Vertical acceleration is 9.8m/s^2 (I think)
No horizontal acceleration
A=Vf-Vi/Tf-Ti??
Then where does the 30° come in?
As Jedishrfu has advised, use trig (sin and cos) to resolve the initial velocity into horizontal and vertical components. Surely, you would've covered this in coursework.
The magnitude of vertical acceleration is [itex]g[/itex] as you have stated, but don't forget the direction. The usual convention is to depict "up" as positive and "down" as negative. So if the initial vertical velocity [itex]u_y[/itex] is [itex]+1 ms^{-1}[/itex] (just an example), then the constant vertical acceleration is [itex]-9.8 ms^{-2}[/itex].
The equation for acceleration you quoted is essentially correct, but the usual form it's written in is [itex]v = u + at[/itex], where v is the final velocity (your Vf), u is the initial velocity (your Vi), a is the acceleration (your A) and t is the time interval (your difference of Tf minus Ti).
Correct, there is no horizontal acceleration (because you can neglect wind resistance, etc.) So the horizontal velocity [itex]u_x[/itex] remains constant.
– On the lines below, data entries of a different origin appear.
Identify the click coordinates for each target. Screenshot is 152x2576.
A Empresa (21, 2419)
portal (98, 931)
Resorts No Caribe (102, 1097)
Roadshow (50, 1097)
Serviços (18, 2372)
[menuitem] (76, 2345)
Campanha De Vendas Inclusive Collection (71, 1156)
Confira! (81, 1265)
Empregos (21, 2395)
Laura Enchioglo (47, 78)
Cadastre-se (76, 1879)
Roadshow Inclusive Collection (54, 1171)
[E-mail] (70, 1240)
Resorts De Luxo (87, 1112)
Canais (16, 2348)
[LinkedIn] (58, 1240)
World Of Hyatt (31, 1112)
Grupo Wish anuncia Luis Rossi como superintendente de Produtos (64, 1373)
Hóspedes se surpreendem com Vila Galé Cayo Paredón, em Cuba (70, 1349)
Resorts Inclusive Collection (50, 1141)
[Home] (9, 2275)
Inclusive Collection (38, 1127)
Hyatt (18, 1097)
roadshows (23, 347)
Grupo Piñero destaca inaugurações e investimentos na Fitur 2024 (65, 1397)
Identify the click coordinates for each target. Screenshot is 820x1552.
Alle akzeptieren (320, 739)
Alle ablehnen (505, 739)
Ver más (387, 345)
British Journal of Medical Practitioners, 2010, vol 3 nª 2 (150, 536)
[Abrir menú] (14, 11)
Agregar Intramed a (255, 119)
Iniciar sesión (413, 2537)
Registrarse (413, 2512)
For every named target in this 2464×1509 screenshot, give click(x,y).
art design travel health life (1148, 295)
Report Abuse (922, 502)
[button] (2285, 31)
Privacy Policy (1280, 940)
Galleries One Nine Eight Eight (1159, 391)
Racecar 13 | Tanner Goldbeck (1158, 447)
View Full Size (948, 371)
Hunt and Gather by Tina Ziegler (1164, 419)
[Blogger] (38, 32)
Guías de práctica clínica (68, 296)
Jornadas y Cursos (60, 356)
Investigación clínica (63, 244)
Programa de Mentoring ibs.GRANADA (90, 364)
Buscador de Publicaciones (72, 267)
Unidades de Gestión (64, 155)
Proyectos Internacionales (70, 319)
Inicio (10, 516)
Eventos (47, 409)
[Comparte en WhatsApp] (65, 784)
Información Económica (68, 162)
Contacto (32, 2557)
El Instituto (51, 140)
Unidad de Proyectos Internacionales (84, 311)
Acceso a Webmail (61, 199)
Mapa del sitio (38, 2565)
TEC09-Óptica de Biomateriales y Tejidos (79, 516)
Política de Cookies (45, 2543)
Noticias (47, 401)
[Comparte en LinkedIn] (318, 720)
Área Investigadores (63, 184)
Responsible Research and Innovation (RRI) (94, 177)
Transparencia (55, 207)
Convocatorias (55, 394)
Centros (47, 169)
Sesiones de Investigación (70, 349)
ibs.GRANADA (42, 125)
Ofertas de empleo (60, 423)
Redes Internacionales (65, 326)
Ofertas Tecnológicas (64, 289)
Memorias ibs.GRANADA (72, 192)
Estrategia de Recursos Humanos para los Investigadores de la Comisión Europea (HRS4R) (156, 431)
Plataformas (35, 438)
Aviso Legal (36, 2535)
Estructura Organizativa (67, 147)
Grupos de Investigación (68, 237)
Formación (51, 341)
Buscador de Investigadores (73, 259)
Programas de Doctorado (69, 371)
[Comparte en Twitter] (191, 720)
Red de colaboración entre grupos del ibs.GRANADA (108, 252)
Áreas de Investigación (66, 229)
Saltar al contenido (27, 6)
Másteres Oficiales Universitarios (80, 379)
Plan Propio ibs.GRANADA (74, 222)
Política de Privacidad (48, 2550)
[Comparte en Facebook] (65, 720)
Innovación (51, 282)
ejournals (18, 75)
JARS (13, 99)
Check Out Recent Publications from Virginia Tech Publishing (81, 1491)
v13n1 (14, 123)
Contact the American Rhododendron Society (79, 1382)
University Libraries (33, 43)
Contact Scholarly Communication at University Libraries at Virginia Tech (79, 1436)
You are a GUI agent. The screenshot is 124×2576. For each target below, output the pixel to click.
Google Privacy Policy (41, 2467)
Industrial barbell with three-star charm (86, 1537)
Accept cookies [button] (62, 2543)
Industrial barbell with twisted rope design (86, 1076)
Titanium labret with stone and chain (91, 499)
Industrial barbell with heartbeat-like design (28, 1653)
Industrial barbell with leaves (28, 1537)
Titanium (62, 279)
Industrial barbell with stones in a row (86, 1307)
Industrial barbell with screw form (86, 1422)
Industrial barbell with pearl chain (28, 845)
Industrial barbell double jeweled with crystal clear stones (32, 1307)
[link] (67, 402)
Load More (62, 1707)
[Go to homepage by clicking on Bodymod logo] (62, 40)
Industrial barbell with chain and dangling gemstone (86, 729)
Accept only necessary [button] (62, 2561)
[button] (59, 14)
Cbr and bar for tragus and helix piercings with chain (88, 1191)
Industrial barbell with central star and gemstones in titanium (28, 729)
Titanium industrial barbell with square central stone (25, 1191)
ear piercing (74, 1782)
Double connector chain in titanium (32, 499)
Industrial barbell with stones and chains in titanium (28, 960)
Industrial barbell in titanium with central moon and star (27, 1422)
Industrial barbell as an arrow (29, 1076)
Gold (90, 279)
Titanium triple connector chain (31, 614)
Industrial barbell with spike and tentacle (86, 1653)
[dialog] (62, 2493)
Now find [itex]u_x[/itex] and [itex]u_y[/itex] (the initial horizontal and vertical components of the velocity, respectively) with trig. Then figure out what happens to the vertical velocity after 3 seconds using that equation. Then, once you've got the final vertical velocity [itex]v_y[/itex], figure out how to add that back to the horizontal velocity (which doesn't change) to get the magnitude of the final velocity (which is the final speed). Remember, vector addition is not as simple as just adding two quantities. Hint: Pythagoras.